Already on GitHub? Sign in to your account

[BUG] Spans from flag evaluation not being created in Java #1369

Open
julianocosta89 opened this issue Jul 24, 2024 · 9 comments
Open

[BUG] Spans from flag evaluation not being created in Java #1369

julianocosta89 opened this issue Jul 24, 2024 · 9 comments
Labels
bug Something isn't working Needs Triage This issue needs to be investigated by a maintainer

Comments

@julianocosta89
Copy link

Observed behavior

When updating the dependencies for the AdService in the OTel demo, I've noticed that the flagd spans are not being created in Java.
We do have the flagd spans connected with RecommendationService (Python), CartService (.NET) and Frontend-proxy (Envoy).

But for AdService no.
Even though, we follow the recommended approach documented here: https://flagd.dev/providers/java/#opentelemetry-tracing-rpc-only

https://github.com/open-telemetry/opentelemetry-demo/blob/main/src/adservice/src/main/java/oteldemo/AdService.java#L86-L94

Expected Behavior

Whenever AdService checks the state of the FeatureFlag, I'd expect 3 spans from flagd to be created, as it is happening with other services.

Steps to reproduce

git clone [email protected]:open-telemetry/opentelemetry-demo.git
cd opentelemetry-demo
docker compose up -d

Navigate to Jaeger UI: http://localhost:8080/jaeger/ui/

Check the received traces from AdService and Flagd.

@julianocosta89 julianocosta89 added bug Something isn't working Needs Triage This issue needs to be investigated by a maintainer labels Jul 24, 2024
@Kavindu-Dodan
Copy link
Contributor

@julianocosta89 I had a look into this. The service use withGlobalTelemetry(true) which internally obtains an OpenTelemetry instance from GlobalOpenTelemetry.get(). This follows Java manual instrumentation guidelines [1]. And in the AdService, there is no manual configuration initializations and this is the root cause for this observation.

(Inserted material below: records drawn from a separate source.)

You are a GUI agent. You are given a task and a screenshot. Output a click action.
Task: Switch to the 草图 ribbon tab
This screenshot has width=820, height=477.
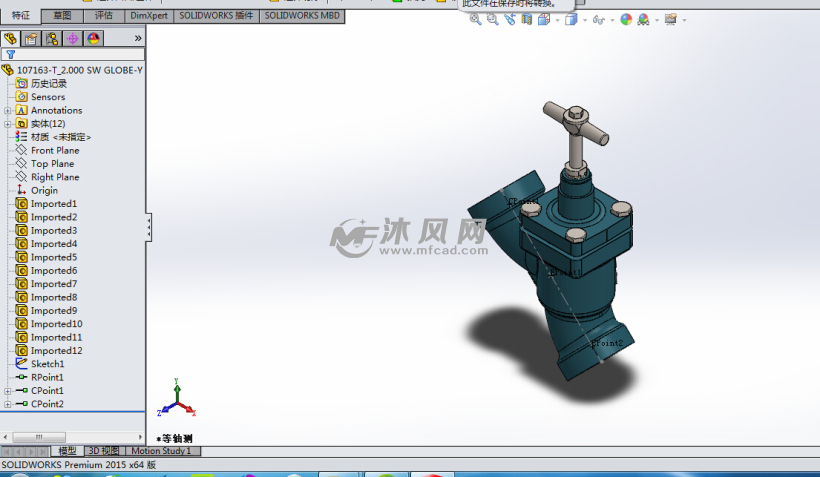point(62,16)
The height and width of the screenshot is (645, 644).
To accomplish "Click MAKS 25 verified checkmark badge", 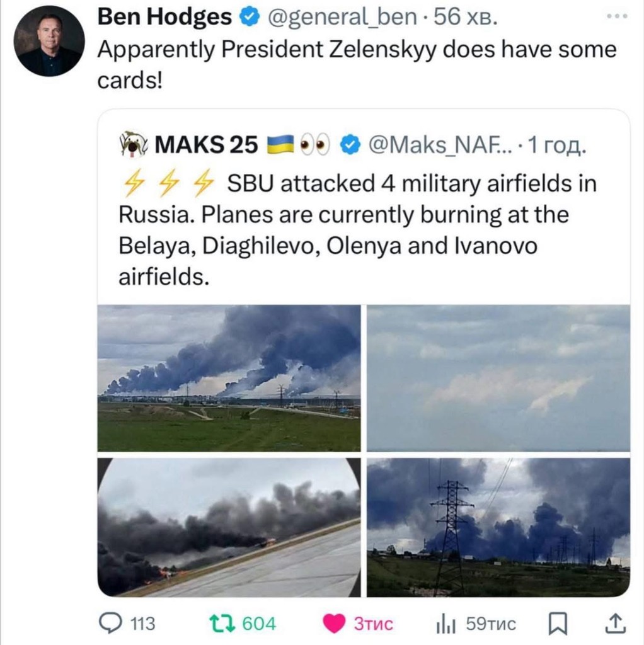I will (x=348, y=146).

[1] - https://opentelemetry.io/docs/languages/java/instrumentation/#manual-configuration

@julianocosta89
Copy link
Author

@Kavindu-Dodan we are using the OTel Java agent, isn't that done automatically?
We have another service, written in Kotlin, and for that it is working fine.
https://github.com/open-telemetry/opentelemetry-demo/blob/main/src/frauddetectionservice/src/main/kotlin/frauddetectionservice/main.kt#L32-L36

@julianocosta89
Copy link
Author

I've done some tests again and it seems that it is actually creating spans, but for some reason just once.
Here is the trace containing the flagd spans:
Screenshot 2024-07-25 at 12 21 23

Here are the metrics from one of the flags from AdService:
Screenshot 2024-07-25 at 12 20 43

As we can see, the flag is being queried every time AdService is called, but the spans from flagd are just arriving once.
Maybe we have some error in the implementation of AdService.

@beeme1mr
Copy link
Member

Hey @julianocosta89, this is an optimization in the Java provider that can disabled. Basically, a value can be cached if it's "static" and the provider is able to establish a persistent connection with flagd to bust the cache when the flag configuration changes.

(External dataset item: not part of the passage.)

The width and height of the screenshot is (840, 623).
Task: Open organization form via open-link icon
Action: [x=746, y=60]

Here are the configuration options that are available.
https://github.com/open-feature/java-sdk-contrib/tree/main/providers/flagd#configuration-options

@julianocosta89
Copy link
Author

Hey @julianocosta89, this is an optimization in the Java provider that can disabled. Basically, a value can be cached if it's "static" and the provider is able to establish a persistent connection with flagd to bust the cache when the flag configuration changes.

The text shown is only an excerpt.